## WHAT YOU ARE ASKED TO DO
Transcribe exactly, leaving out pictures, the lines from the one that holds "This screenshot has height=552, width=1261." through the end of the data below, including both end lines and no others.

== THE RECORDS

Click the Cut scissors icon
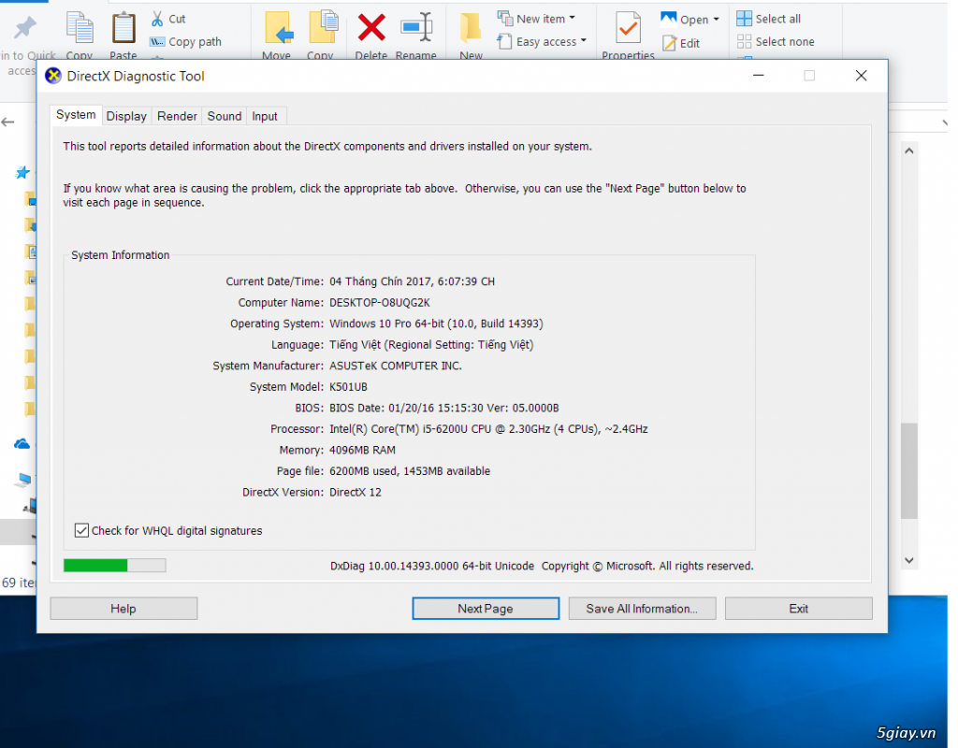This screenshot has width=958, height=748. [158, 19]
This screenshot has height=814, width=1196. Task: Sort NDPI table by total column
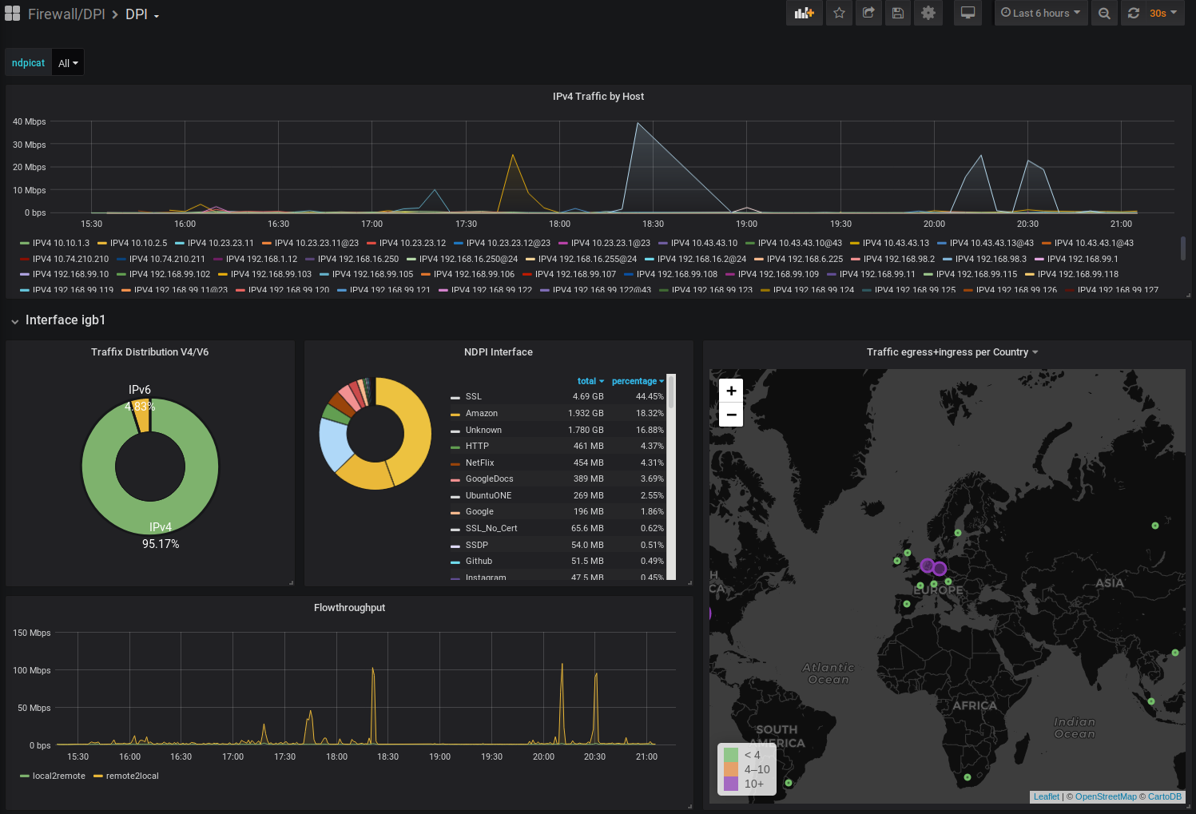point(590,381)
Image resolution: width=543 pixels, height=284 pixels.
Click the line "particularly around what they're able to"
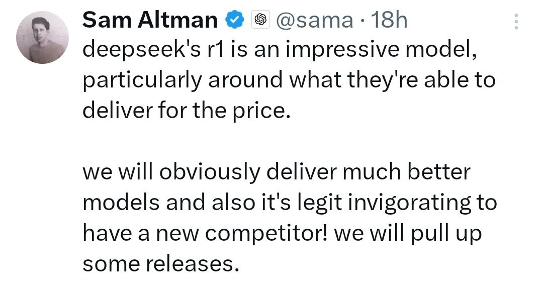point(289,80)
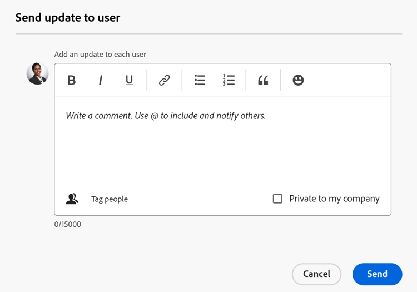Click the Send update to user heading
This screenshot has height=292, width=417.
[68, 17]
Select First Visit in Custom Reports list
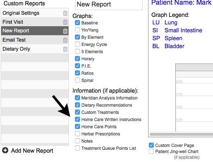The image size is (213, 162). (x=35, y=22)
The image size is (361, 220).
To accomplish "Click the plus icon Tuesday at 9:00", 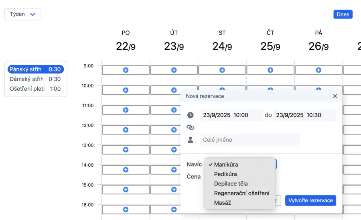I will coord(174,70).
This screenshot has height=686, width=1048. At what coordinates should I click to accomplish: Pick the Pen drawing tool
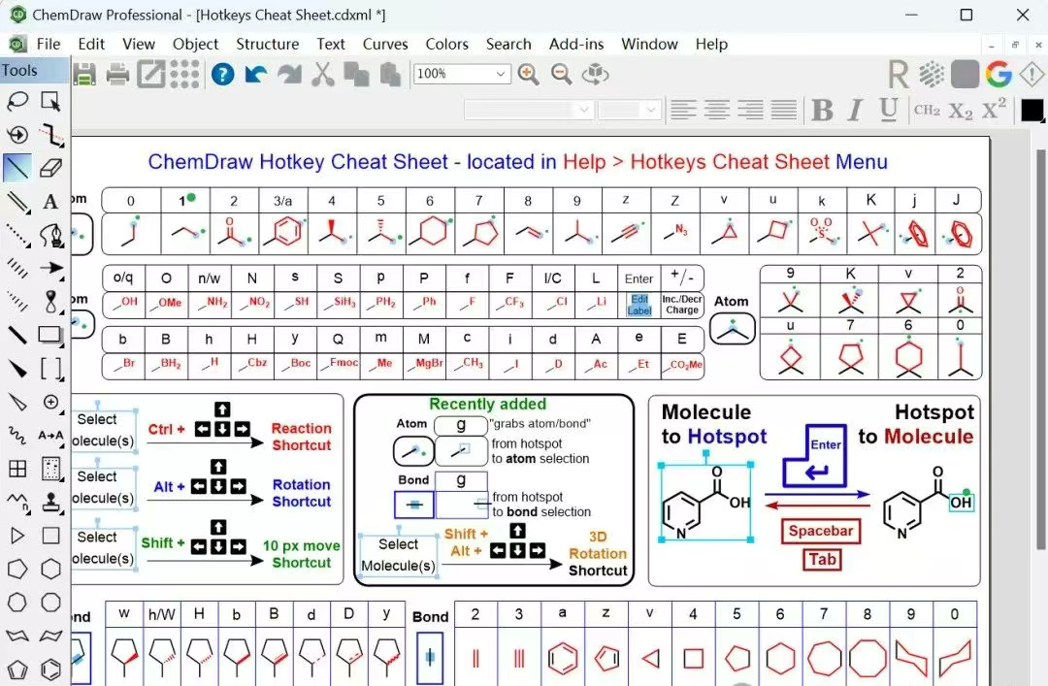[50, 235]
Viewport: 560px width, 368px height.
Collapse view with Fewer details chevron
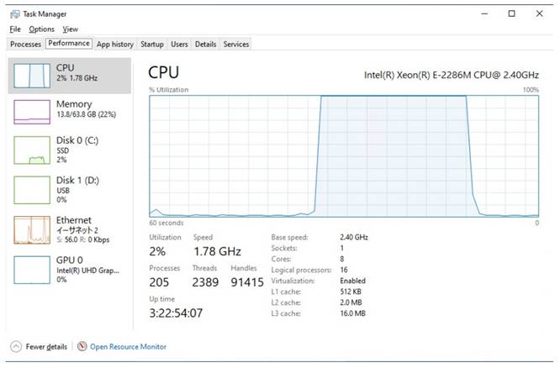coord(16,347)
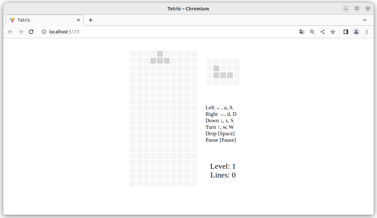Click the Pause [Pause] instruction text
The height and width of the screenshot is (218, 377).
click(221, 140)
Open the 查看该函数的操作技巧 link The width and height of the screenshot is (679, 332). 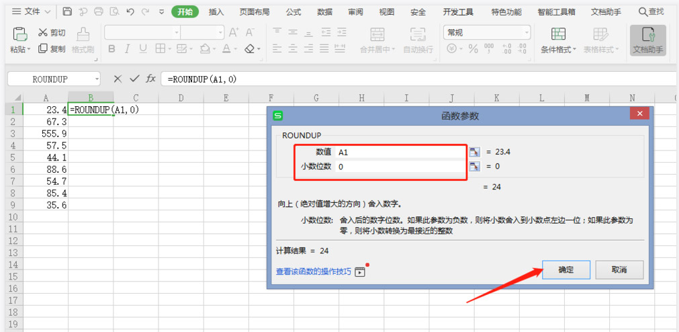tap(313, 271)
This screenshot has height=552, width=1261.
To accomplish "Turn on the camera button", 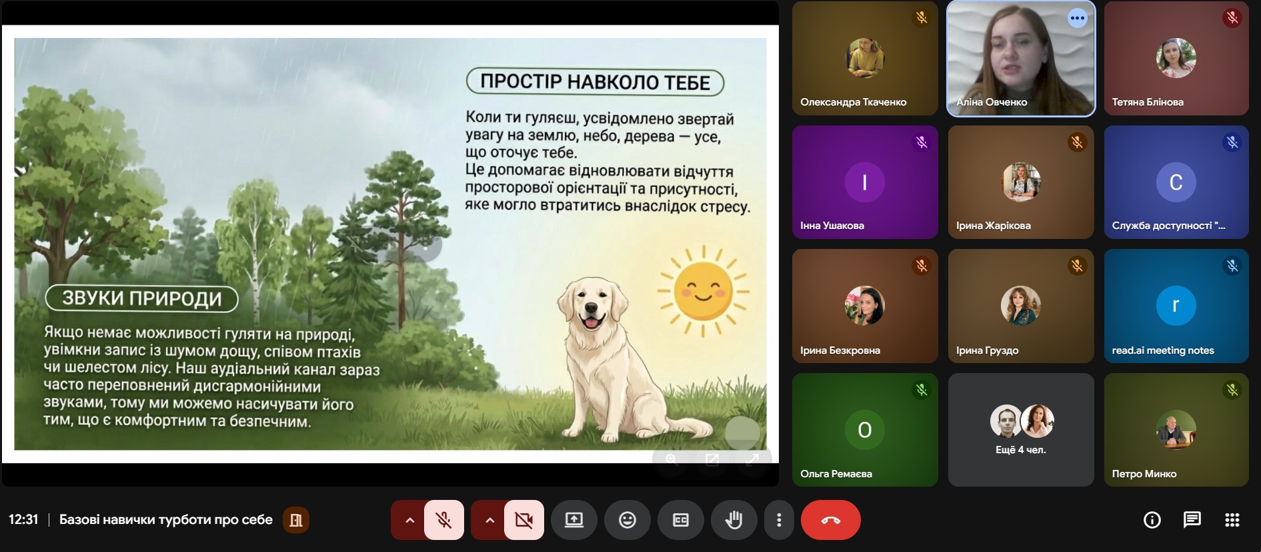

====

## COMPLETED EXERCISE
This screenshot has height=552, width=1261.
To accomplish "Turn on the camera button", 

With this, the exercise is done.